Shawn Fain uaw-president

The UAW never secured the billboard it wanted because the union moved too slowly, and in response, Fain (pictured, above) restricted Mock’s duties, according to the monitor.

“In response, the Secretary-Treasurer lodged allegations of her own against the Union’s President that, among other things, the charges against her were false, and that the removal of her authority was improperly instigated in retaliation for her refusal or reluctance to authorize certain expenditures of funds at the request of and/or for the benefit of those in the President’s Office – and to dilute her power to make similar denials in the future – not in response to any malfeasance on her part,” the monitor’s report notes.

“A few months later, the Monitor expanded this investigation to include allegations advanced against the Union’s President by another IEB member: the Vice President who had been overseeing the Union’s relationship with Stellantis, Rich Boyer, reassigned it under his own control,” the report says.

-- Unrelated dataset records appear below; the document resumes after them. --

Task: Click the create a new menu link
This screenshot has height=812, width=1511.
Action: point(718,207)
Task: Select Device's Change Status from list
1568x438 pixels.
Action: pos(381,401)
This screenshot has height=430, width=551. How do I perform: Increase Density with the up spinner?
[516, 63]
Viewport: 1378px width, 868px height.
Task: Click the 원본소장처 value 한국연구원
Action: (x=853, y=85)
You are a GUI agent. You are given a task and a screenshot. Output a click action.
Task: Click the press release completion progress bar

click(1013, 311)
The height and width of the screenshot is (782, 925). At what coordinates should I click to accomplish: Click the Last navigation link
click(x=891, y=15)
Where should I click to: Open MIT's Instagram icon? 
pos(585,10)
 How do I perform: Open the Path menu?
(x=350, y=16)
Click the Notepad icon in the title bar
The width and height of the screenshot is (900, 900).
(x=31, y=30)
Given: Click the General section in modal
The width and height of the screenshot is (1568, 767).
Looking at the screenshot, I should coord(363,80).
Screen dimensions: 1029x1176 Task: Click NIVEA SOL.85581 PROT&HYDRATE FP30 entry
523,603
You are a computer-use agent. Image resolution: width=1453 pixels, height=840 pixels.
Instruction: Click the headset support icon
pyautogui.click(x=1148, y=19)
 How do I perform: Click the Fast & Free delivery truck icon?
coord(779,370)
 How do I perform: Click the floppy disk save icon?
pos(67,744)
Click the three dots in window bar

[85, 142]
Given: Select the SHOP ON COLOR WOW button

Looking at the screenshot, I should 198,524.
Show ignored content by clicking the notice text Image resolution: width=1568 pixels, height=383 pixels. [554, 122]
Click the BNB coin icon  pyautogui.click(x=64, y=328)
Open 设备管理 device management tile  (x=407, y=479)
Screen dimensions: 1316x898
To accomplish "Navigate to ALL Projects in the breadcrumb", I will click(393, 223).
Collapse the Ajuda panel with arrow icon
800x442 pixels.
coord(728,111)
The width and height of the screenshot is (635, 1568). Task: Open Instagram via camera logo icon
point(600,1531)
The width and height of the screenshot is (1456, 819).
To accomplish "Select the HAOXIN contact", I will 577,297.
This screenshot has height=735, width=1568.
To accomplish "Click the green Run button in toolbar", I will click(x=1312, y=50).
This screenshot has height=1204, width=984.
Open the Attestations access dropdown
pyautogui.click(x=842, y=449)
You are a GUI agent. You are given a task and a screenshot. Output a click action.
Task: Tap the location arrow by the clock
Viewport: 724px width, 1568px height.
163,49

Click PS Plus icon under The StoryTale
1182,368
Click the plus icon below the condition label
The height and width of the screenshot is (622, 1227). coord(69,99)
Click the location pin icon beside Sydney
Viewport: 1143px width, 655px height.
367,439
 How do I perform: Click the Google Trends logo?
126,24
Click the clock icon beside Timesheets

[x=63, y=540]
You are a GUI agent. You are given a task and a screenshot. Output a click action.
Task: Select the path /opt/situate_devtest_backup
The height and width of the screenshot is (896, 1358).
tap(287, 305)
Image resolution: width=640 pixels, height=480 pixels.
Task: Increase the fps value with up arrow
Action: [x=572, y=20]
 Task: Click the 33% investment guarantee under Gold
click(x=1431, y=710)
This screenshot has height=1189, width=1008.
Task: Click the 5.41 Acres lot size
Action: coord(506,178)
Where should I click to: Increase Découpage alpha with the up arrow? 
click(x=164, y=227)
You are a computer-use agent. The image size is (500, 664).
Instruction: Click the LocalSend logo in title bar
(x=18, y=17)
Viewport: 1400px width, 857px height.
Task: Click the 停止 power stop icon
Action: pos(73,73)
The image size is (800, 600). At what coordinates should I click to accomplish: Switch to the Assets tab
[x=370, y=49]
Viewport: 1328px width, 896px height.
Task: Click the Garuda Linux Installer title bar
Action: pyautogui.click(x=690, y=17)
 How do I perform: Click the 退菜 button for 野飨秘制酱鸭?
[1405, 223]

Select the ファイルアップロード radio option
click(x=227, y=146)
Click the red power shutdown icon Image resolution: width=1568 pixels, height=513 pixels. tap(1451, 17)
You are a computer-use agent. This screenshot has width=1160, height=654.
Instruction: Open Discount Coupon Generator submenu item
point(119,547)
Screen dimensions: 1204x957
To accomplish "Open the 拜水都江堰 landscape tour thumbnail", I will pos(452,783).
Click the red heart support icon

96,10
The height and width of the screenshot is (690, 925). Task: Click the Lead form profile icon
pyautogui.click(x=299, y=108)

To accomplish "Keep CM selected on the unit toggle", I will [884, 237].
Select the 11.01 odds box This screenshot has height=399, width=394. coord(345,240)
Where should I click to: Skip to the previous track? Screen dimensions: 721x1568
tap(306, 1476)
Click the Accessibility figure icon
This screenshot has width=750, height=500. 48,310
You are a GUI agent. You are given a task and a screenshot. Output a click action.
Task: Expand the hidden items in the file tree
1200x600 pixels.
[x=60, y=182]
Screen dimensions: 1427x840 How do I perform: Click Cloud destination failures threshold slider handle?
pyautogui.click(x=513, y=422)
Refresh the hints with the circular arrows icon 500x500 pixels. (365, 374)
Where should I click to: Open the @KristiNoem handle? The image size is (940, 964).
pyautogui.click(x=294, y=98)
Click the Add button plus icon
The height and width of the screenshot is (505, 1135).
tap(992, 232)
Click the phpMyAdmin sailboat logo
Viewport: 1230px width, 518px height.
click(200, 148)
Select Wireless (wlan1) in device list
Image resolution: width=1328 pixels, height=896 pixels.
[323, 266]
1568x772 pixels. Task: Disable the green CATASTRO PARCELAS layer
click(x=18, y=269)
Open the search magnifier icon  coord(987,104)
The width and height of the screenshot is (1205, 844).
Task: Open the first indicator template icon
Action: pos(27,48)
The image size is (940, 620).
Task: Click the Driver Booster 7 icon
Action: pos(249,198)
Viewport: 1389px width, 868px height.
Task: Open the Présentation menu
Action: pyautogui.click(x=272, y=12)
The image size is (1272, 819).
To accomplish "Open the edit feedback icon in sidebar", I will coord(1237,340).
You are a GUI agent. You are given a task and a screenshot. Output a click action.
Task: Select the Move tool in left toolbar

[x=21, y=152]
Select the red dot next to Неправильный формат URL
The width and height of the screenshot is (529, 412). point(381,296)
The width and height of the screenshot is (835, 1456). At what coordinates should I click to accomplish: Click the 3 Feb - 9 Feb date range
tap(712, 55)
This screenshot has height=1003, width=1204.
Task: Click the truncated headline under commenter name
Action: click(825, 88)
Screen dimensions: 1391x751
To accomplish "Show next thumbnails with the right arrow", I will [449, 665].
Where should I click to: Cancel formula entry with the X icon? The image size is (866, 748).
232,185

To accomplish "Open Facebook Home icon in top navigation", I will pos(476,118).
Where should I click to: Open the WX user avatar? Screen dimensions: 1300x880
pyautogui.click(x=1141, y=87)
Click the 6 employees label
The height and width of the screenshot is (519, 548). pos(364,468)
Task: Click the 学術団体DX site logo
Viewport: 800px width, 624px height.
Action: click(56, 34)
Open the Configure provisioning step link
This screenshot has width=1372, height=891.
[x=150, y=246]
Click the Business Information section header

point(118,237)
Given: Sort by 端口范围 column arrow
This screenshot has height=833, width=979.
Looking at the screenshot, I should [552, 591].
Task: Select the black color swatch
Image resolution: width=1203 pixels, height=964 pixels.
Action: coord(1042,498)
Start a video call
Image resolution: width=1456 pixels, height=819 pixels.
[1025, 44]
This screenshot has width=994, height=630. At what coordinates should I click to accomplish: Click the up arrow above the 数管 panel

 Fain, in a memorandum cited by the monitor, claims he acted because Boyer was “derelict” on certain collective bargaining issues. Shortly thereafter, the monitor received allegations from Boyer and “other union” staff that Fain’s explanation was “false.”

Sources, who asked not to be identified by name, say the dispute revolves around the appointment of the top “administrative assistant” in the Stellantis Dept. Under the UAW structure, “AA” is something of a misnomer since the person holding the position serves as a deputy director of the department. In the case of major departments facing off with Detroit’s three automakers or the president’s office, the position can serve as a steppingstone to the UAW executive board – or a source of corruption.

The monitor’s latest report includes a section that finds James Hardy, a former top aide to the disgraced General Holiefield, a former UAW vice president sentenced to 18 months in prison for corruption, “engaged in a job-selling scheme in which Hardy accepted thousands of dollars in exchange for referring individuals for jobs at Chrysler before resigning in 2013. “Based on this misconduct, on June 5, 2015, Hardy entered into a pre-trial diversion agreement with the government for misprision of the felony of wire fraud,” the monitor notes.

Hardy was never charged but instead became a key government witness before a federal grand jury probing misconduct in the UAW. Another AA, James Beardsley, who retired in 2004, embezzled $85,000, according to the monitor.

Fain now has one candidate for the Stellantis AA post and Boyer has another.

Boyer, as an elected member of the union executive board, recently asked for a “poll” of IEB members, who were evenly divided “seven to seven” over whether he should be relieved of his responsibilities, according to sources familiar with the board’s actions.

The division could mean the dispute between Boyer and Fain is likely to linger until the union’s executive board meets in person.

It is further complicated by the fact the Monitor says at least one of UAW’s regional directors who sit on the executive board is under active investigation for embezzlement. The charges of embezzlement under investigation remain unproven, according to the report, which is posted on the monitor’s website. (https://www.uawmonitor.com/)

The monitor also states the UAW, despite Fain’s pledge to cooperate, is resisting producing the document critical to the investigation.

The division on the board, and the investigation into the unnamed regional director, come at a critical time for the union.

The UAW is still facing pressure at Stellantis where one key local representing workers at a stamping plant in Warren, MI, has held a strike vote, and workers are complaining about speedups and cutbacks in other plants as the company continues threatening to move key products to Mexico. At the same time, the UAW is negotiating a first contract with Volkswagen, while it hopes to organize other plants in the Southern auto belt.

It also threatens the authority of Fain, who has emerged as a new voice for working people by mixing progressive politics and populist economic rhetoric with Biblical references.

“Everyone’s fight is our fight,” Fain says in a message to LGBTQ supporters.

Fain was narrowly elected in the spring of 2023, when his supporters won a slim majority on the executive board. The majority appears to have eroded during the recent infighting.